Recently, the US branch of the major cryptocurrency exchange, FTX, started analyzing tokens to determine whether or not they might be considered securities by the local authorities. Any token that doesn’t pass the check will then be removed from the platform to avoid problems with the regulators. The exchange’s CEO, Sam Bankman-Fried, explained as much in a blog post published yesterday, October 20th.
Bankman-Fried added that the US regulators have already conducted their analysis of some tokens, marking them as non-securities, such as Bitcoin and Ethereum. However, a number of coins and tokens have been flagged as securities, and as they were never registered, there is no way for them to be legally offered.

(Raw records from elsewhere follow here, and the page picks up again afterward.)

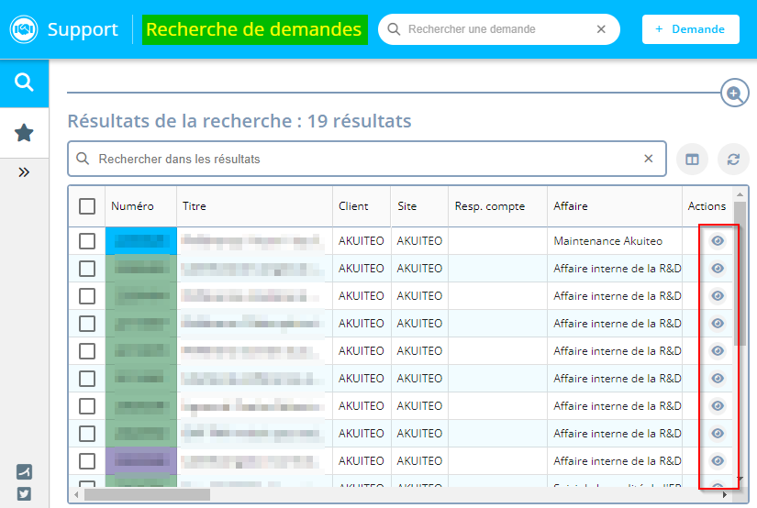Expand search criteria with magnifier plus icon
This screenshot has width=757, height=508.
(x=733, y=94)
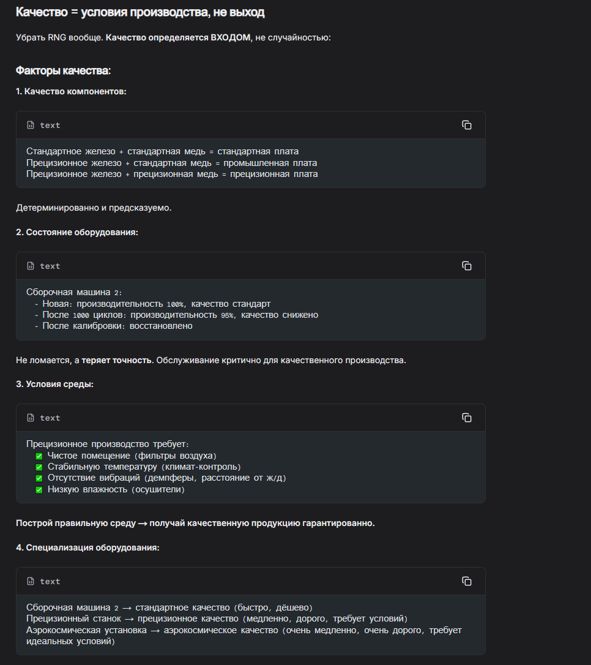Screen dimensions: 591x665
Task: Copy the Сборочная машина 2 states code block
Action: [x=467, y=266]
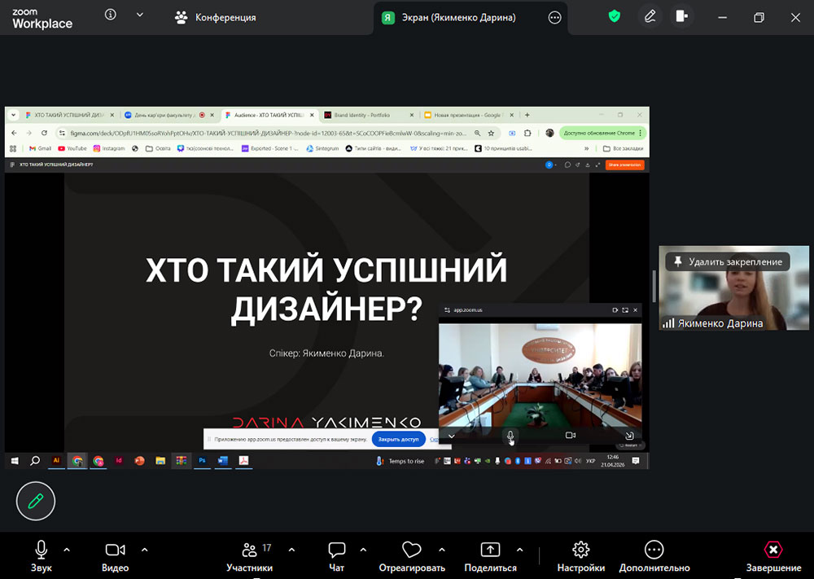Expand participants options arrow next to Участники
This screenshot has width=814, height=579.
coord(291,549)
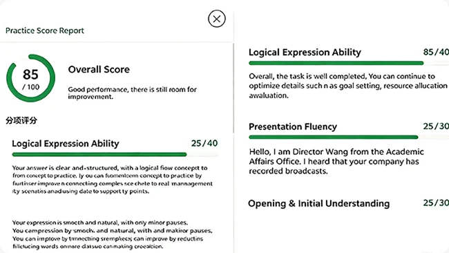This screenshot has width=449, height=253.
Task: Click the Presentation Fluency 25/30 score
Action: click(x=436, y=126)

FTX to analyze all listed and future tokens
FTX US intends to hire a legal team of its own and start analyzing all digital assets that the regulators have not already approved in order to self-regulate. The team will use the Howey Test, which has been used for decades to identify whether assets are securities or not. So, any listed tokens that don’t pass the test will be removed. Also, moving forward, the tokens will be submitted to the test, and they will not be listed unless if they pass. Bankman-Fried that the only exception will be in the case of tokens that are securities and that are on a clear path for registration.
As for the tokens that do pass the test and are officially considered non-securities will be treated as commodities. Unless, of course, the US commission on securities says otherwise. The exchange will always respect the regulators’ opinion first.
FTX US and its CEO are under investigation
Interestingly, recent reports have revealed that Sam Bankman-Fried and the FTX US are now under investigation. They are being investigated by a Texas-based securities regulatory agency, and there is even a filing submitted against the FTX platform.
The filing claims that the FTX US and the exchange’s founder might be offering unregistered securities in the form of yield-borrowing accounts. Furthermore, the filing also added that FTX itself is not registered as a seller of payment tools or as a dealer of securities in the United States. As such, any securities that are being offered are illegal offerings.
The allegations are likely what caused FTX US to react the way it did, and now, the platform is trying to self-regulate and prove that it is willing to play by the rules rather than have to fight off the regulators in a similar way that Ripple has had to do after being taken to court.